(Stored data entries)
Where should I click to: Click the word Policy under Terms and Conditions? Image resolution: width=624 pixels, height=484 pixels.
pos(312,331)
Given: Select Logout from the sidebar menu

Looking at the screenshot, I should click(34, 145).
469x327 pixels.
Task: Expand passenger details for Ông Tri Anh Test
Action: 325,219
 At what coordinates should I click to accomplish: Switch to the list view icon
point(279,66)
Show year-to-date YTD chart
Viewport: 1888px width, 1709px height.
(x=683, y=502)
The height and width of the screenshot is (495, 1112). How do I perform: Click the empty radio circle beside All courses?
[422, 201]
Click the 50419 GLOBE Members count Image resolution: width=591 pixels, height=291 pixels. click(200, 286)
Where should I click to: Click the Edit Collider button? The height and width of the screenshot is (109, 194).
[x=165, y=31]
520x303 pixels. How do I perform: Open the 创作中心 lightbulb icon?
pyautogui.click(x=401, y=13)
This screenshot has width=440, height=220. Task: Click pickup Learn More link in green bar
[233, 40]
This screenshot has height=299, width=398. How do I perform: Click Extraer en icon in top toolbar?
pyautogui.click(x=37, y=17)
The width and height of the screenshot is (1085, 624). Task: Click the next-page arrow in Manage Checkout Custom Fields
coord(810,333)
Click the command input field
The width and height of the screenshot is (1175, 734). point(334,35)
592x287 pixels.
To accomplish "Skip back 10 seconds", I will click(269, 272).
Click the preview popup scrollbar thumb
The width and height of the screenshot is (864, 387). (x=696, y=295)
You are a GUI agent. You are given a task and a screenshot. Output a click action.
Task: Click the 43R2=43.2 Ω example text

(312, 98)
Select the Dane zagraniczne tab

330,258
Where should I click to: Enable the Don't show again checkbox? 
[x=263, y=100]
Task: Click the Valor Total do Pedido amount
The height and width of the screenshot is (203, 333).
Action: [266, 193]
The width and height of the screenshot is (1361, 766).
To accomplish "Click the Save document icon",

About this exercise: Every single record is to be set down again, unaltered.

Task result:
Where should I click to: Click the word Policy under Terms and Conditions? Image resolution: width=624 pixels, height=484 pixels.
pos(312,331)
Given: Select Logout from the sidebar menu

Looking at the screenshot, I should click(34, 145).
469x327 pixels.
Task: Expand passenger details for Ông Tri Anh Test
Action: 325,219
 At what coordinates should I click to accomplish: Switch to the list view icon
point(279,66)
Show year-to-date YTD chart
Viewport: 1888px width, 1709px height.
(x=683, y=502)
The height and width of the screenshot is (495, 1112). How do I perform: Click the empty radio circle beside All courses?
[422, 201]
Click the 50419 GLOBE Members count Image resolution: width=591 pixels, height=291 pixels. click(200, 286)
Where should I click to: Click the Edit Collider button? The height and width of the screenshot is (109, 194).
[x=165, y=31]
520x303 pixels. How do I perform: Open the 创作中心 lightbulb icon?
pyautogui.click(x=401, y=13)
This screenshot has width=440, height=220. Task: Click pickup Learn More link in green bar
[233, 40]
This screenshot has height=299, width=398. How do I perform: Click Extraer en icon in top toolbar?
pyautogui.click(x=37, y=17)
The width and height of the screenshot is (1085, 624). Task: Click the next-page arrow in Manage Checkout Custom Fields
coord(810,333)
Click the command input field
The width and height of the screenshot is (1175, 734). point(334,35)
592x287 pixels.
To accomplish "Skip back 10 seconds", I will click(269, 272).
Click the preview popup scrollbar thumb
The width and height of the screenshot is (864, 387). (x=696, y=295)
You are a GUI agent. You are given a task and a screenshot. Output a click action.
Task: Click the 43R2=43.2 Ω example text

(312, 98)
Select the Dane zagraniczne tab

330,258
Where should I click to: Enable the Don't show again checkbox? 
[x=263, y=100]
Task: Click the Valor Total do Pedido amount
The height and width of the screenshot is (203, 333).
Action: [266, 193]
The width and height of the screenshot is (1361, 766).
To accomplish "Click the Save document icon",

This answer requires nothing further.